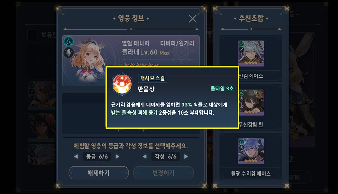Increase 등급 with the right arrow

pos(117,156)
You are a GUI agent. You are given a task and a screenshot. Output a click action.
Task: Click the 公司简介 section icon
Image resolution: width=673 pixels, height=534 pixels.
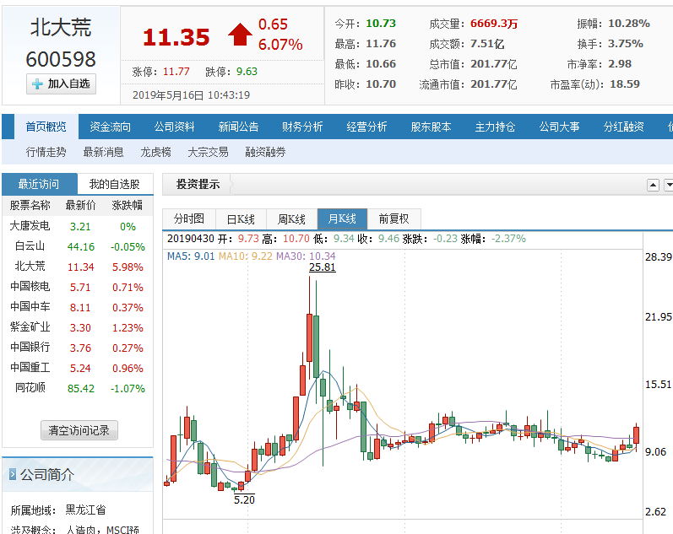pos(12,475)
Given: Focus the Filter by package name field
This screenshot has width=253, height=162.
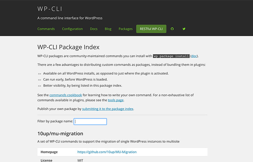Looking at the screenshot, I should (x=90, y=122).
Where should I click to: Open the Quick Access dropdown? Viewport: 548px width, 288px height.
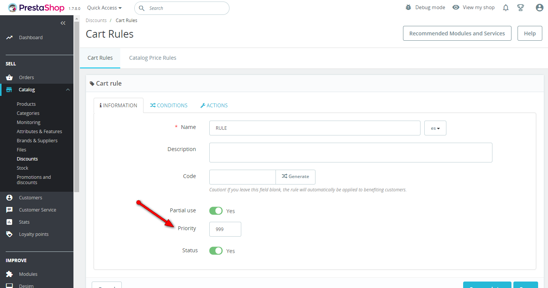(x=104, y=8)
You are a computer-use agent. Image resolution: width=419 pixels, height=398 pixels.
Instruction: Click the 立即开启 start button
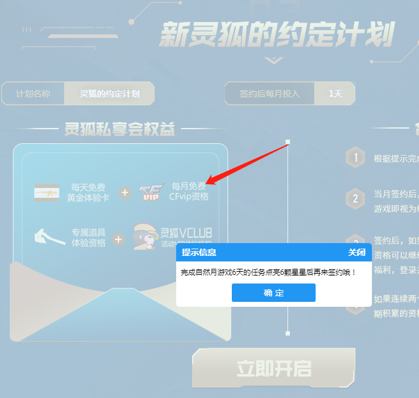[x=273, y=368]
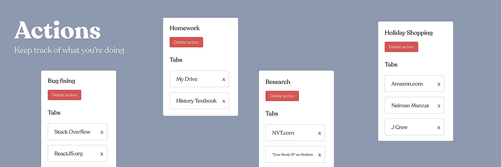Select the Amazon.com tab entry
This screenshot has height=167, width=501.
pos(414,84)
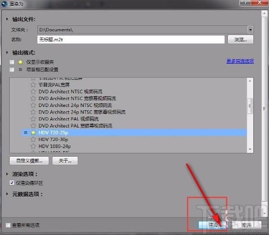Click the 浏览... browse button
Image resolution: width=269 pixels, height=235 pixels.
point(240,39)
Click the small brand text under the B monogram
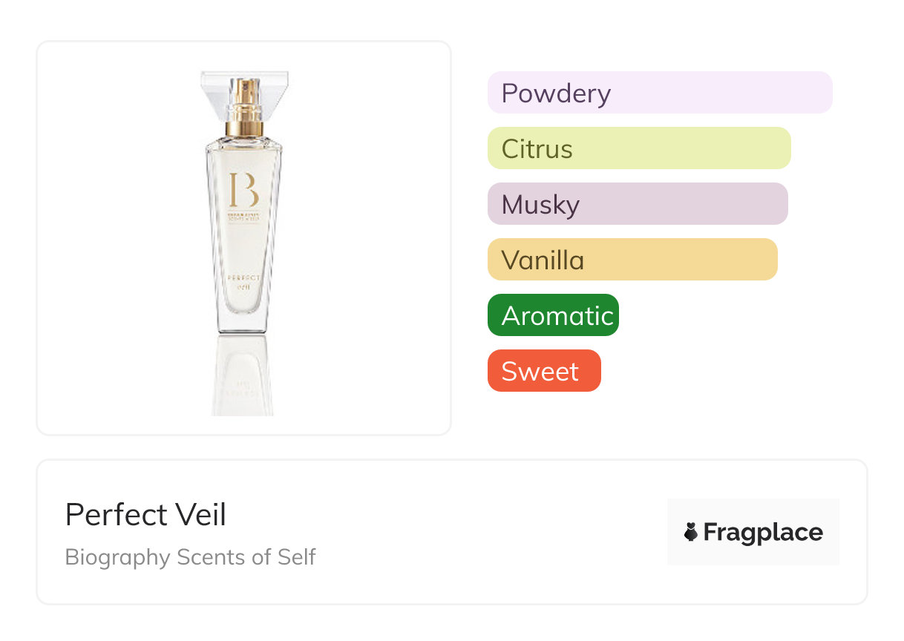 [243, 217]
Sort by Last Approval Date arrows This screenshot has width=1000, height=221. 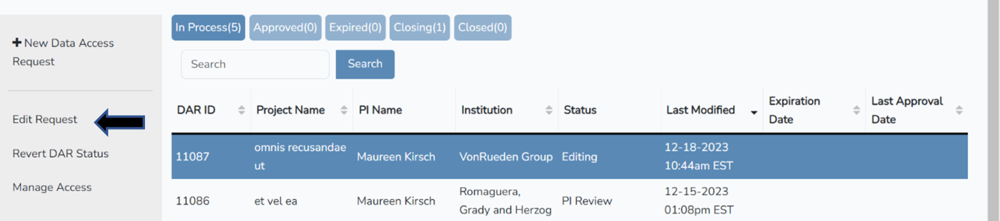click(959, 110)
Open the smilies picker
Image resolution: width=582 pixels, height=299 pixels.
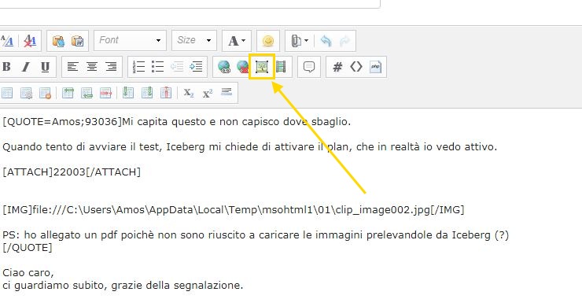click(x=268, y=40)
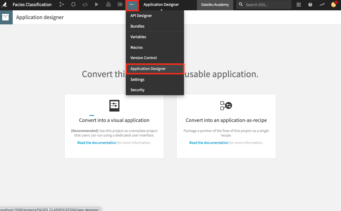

What this task involves:
Find the line containing "Open the smilies picker", then extract it and every line after it to the end of the data above, exactly and nothing else, without pictures.

Answer box:
Open the smilies picker
Image resolution: width=582 pixels, height=299 pixels.
click(x=268, y=40)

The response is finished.